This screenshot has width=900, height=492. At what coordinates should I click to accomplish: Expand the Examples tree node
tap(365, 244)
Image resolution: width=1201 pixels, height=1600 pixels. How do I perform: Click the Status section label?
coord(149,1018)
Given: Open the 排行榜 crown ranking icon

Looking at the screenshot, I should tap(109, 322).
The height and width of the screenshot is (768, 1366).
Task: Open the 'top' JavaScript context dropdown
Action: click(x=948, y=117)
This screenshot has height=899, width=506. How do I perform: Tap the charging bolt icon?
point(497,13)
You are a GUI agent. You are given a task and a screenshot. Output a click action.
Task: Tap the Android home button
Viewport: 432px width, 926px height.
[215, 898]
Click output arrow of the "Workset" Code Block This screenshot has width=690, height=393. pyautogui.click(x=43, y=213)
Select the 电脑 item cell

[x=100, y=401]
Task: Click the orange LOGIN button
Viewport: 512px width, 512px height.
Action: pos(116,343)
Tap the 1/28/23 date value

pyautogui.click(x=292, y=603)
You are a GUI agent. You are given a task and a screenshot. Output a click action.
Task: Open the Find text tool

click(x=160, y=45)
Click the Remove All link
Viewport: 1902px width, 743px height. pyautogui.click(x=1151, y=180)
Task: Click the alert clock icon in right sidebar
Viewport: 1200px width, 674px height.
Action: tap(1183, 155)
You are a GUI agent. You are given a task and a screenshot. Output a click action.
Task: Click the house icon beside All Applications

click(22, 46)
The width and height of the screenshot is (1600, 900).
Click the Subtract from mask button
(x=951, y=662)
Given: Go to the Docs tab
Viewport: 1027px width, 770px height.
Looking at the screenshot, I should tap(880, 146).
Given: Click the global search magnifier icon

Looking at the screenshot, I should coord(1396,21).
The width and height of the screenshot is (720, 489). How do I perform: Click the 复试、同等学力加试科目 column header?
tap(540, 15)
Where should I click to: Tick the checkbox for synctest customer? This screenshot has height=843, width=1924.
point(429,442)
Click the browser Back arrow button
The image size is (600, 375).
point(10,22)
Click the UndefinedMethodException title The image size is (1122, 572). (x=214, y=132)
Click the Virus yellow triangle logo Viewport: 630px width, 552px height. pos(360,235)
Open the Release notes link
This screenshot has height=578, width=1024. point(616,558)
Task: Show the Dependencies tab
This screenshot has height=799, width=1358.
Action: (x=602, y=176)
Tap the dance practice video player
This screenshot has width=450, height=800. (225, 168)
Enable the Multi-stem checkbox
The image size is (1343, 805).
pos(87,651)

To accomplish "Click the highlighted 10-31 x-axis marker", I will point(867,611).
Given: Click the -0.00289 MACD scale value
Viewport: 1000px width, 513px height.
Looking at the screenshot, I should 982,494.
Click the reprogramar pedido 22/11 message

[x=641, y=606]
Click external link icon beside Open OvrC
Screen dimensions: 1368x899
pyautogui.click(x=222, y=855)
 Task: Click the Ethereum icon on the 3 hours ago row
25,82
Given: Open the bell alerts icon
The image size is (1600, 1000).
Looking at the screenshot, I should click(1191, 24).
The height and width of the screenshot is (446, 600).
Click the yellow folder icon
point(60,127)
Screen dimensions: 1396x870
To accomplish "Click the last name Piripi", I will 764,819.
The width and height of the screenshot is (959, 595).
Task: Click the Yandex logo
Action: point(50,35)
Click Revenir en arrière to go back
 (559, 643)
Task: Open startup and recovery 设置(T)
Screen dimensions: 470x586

*-*-*

● **WHAT TO DO**
The full listing should be reproduced exactly.

● **RESULT OF THE TASK**
This screenshot has width=900, height=492. At what coordinates should I click to accomplish: Expand the Examples tree node
tap(365, 244)
Image resolution: width=1201 pixels, height=1600 pixels. How do I perform: Click the Status section label?
coord(149,1018)
Given: Open the 排行榜 crown ranking icon

Looking at the screenshot, I should tap(109, 322).
The height and width of the screenshot is (768, 1366).
Task: Open the 'top' JavaScript context dropdown
Action: click(x=948, y=117)
This screenshot has height=899, width=506. How do I perform: Tap the charging bolt icon?
point(497,13)
You are a GUI agent. You are given a task and a screenshot. Output a click action.
Task: Tap the Android home button
Viewport: 432px width, 926px height.
[215, 898]
Click output arrow of the "Workset" Code Block This screenshot has width=690, height=393. pyautogui.click(x=43, y=213)
Select the 电脑 item cell

[x=100, y=401]
Task: Click the orange LOGIN button
Viewport: 512px width, 512px height.
Action: pos(116,343)
Tap the 1/28/23 date value

pyautogui.click(x=292, y=603)
You are a GUI agent. You are given a task and a screenshot. Output a click action.
Task: Open the Find text tool

click(x=160, y=45)
Click the Remove All link
Viewport: 1902px width, 743px height. pyautogui.click(x=1151, y=180)
Task: Click the alert clock icon in right sidebar
Viewport: 1200px width, 674px height.
Action: tap(1183, 155)
You are a GUI agent. You are given a task and a screenshot. Output a click action.
Task: Click the house icon beside All Applications

click(22, 46)
The width and height of the screenshot is (1600, 900).
Click the Subtract from mask button
(x=951, y=662)
Given: Go to the Docs tab
Viewport: 1027px width, 770px height.
Looking at the screenshot, I should tap(880, 146).
Given: Click the global search magnifier icon

Looking at the screenshot, I should coord(1396,21).
The width and height of the screenshot is (720, 489). How do I perform: Click the 复试、同等学力加试科目 column header?
tap(540, 15)
Where should I click to: Tick the checkbox for synctest customer? This screenshot has height=843, width=1924.
point(429,442)
Click the browser Back arrow button
The image size is (600, 375).
point(10,22)
Click the UndefinedMethodException title The image size is (1122, 572). (x=214, y=132)
Click the Virus yellow triangle logo Viewport: 630px width, 552px height. pos(360,235)
Open the Release notes link
This screenshot has height=578, width=1024. point(616,558)
Task: Show the Dependencies tab
This screenshot has height=799, width=1358.
Action: (x=602, y=176)
Tap the dance practice video player
This screenshot has width=450, height=800. (225, 168)
Enable the Multi-stem checkbox
The image size is (1343, 805).
pos(87,651)

To accomplish "Click the highlighted 10-31 x-axis marker", I will point(867,611).
Given: Click the -0.00289 MACD scale value
Viewport: 1000px width, 513px height.
Looking at the screenshot, I should 982,494.
Click the reprogramar pedido 22/11 message

[x=641, y=606]
Click external link icon beside Open OvrC
Screen dimensions: 1368x899
pyautogui.click(x=222, y=855)
 Task: Click the Ethereum icon on the 3 hours ago row
25,82
Given: Open the bell alerts icon
The image size is (1600, 1000).
Looking at the screenshot, I should click(1191, 24).
The height and width of the screenshot is (446, 600).
Click the yellow folder icon
point(60,127)
Screen dimensions: 1396x870
To accomplish "Click the last name Piripi", I will 764,819.
The width and height of the screenshot is (959, 595).
Task: Click the Yandex logo
Action: point(50,35)
Click Revenir en arrière to go back
 (559, 643)
Task: Open startup and recovery 设置(T)
Screen dimensions: 470x586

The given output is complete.